On top of the notion of transgender athletic advantage being dubious, enforcing these bills would be bizarre and cruel. Idaho’s H.B. 500, which was signed into law but currently has a preliminary injunction against its enforcement, would essentially let people accuse students of lying about their sex. Those students would then need to “prove” their sex through means including an invasive genital exam or genetic testing. And what happens when a kid comes back with XY chromosomes but a vagina (as occurs with people with complete androgen insensitivity syndrome)? Do they play on the boys’ team or the girls’ team? This is just one of several conditions that would make such sex policing impossible.

It’s worth noting that this isn’t the first time people have tried to discredit the success of athletes from marginalized minorities based on half-baked claims of “science.” There is a long history of similarly painting Black athletes as “genetically superior” in an attempt to downplay the effects of their hard work and training.

Recently, some have even harkened back to eras of “separate but equal,” suggesting that transgender athletes should be forced into their own leagues. In addition to all the reasons why this is unnecessary that I’ve already explained, it is also unjust. As we’ve learned from women’s sports leagues, separate is not equal. Female athletes consistently have to deal with fewer accolades, less press coverage and lower pay. A transgender sports league would undoubtedly be plagued with the same issues.

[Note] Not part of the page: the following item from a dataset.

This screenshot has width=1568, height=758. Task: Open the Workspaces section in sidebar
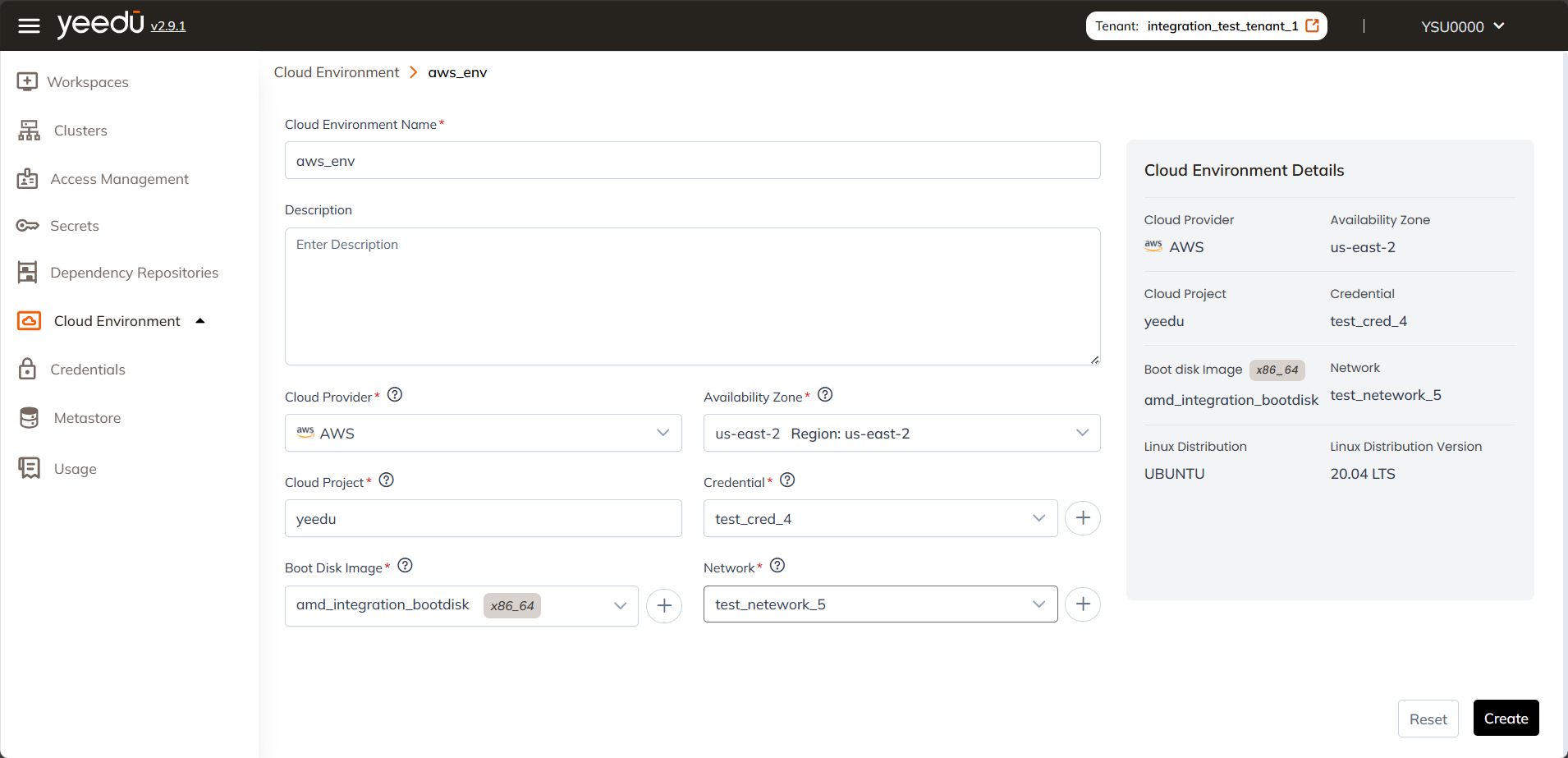point(88,81)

Beyond the trauma of sex-verification exams, these bills would cause further emotional damage to transgender youth. While we haven’t seen an epidemic of transgender girls dominating sports leagues, we have seen high rates of anxiety, depression and suicide attempts. Research highlights that a major driver of these mental health problems is rejection of someone’s gender identity. Forcing trans youth to play on sports teams that don’t match their identity will worsen these disparities. It’s a classic form of transgender conversion therapy, a discredited practice of trying to force transgender people to be cisgender and gender-conforming.

Though this can be hard for cisgender people to understand, imagine someone told you that you were a different gender and then forced you to play on the sports team of that gender throughout all of your school years. You’d likely be miserable and confused.

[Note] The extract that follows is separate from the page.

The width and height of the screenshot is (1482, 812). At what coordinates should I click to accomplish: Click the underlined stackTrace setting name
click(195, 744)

As a child psychiatry fellow, I spend a lot of time with kids. They have many worries on their minds: bullying, sexual assault, divorcing parents, concerns they won’t get into college. What they’re not worried about is transgender girls playing on girls’ sports teams.

Legislators need to work on the issues that truly impact young people and women’s sports—lower pay to female athletes, less media coverage for women’s sports and cultural environments that lead to high dropout rates for diverse athletes—instead of manufacturing problems and “solutions” that hurt the kids we are supposed to be protecting.